E o tradutor que se vire.

A palavra mer é uma dor de cabeça, pois, além de feminina, é homófona de mère, mãe. Lamartine, por exemplo, escreveu um poema chamado Adieu à la mer, em que ele “se entrega ao amor” do mar, pede que este “o acalente” como um filho que “te adora”, declara-se à “vaga” (enfim, um feminino em português) que lhe prepara o “líquido berço”, enquanto a “margem” (rivage, masculino em francês!) admira seu seio (do mar), “molemente agitado”. O poema pode ser traduzido, mas as relações entre os entes antropomorfizados mudam inteiramente. Porque essas analogias, que fazem parte de uma tradição secular na poesia francesa, não existem em português. Com isso, a carga afetiva que circunda toda a fala poética não é sequer intuída pelo leitor da tradução. É assim que se criam ou se perdem nexos.

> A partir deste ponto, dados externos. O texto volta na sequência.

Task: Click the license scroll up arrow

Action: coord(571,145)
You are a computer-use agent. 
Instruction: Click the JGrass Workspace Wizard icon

Passo então ao Pequeno Príncipe, neste último artigo sobre sua tradução. Nesse livro, ao contrário do que ocorreria na tradução do poema de Lamartine, a tradução acaba criando nexos que não existem no original.

No caso de minha tradução, a primeira “criação” se dá com a escolha de ovelha em vez de carneiro, tema que desenvolvi em outro artigo. Como bem lembrou Denise Bottmann, em recente comentário, o príncipe se relaciona o tempo todo com seres masculinos. Se bem que — reparo meu — ele tenha vindo de um pequeno planeta, e planeta em francês é feminino. Mas, claro, esse fato é secundário, já que a relação dele com o planeta, pelo menos no que se explicita no texto, não é uma relação humanizada, antropomorfizada. Portanto, partindo da observação de Denise, posso dizer que já logo de cara introduzi um ser feminino onde havia um masculino, numa conversa entre dois seres masculinos (o príncipe e o aviador). Como eu disse, no artigo citado acima, o italiano também fez isso: usou pecora. E, já que estou falando da tradução italiana, também citada no mesmo artigo, em pior situação ficou esse tradutor que foi obrigado a usar o masculino fiore (veja minhas observações acima sobre o gênero dessa palavra). Ora, a flor é o grande amor que o príncipe deixou em seu (sua?) planeta, e a leitura do texto italiano não deixa de modificar o tipo de nexo existente entre príncipe e flor (no caso, como se saberá mais adiante no livro, uma rosa).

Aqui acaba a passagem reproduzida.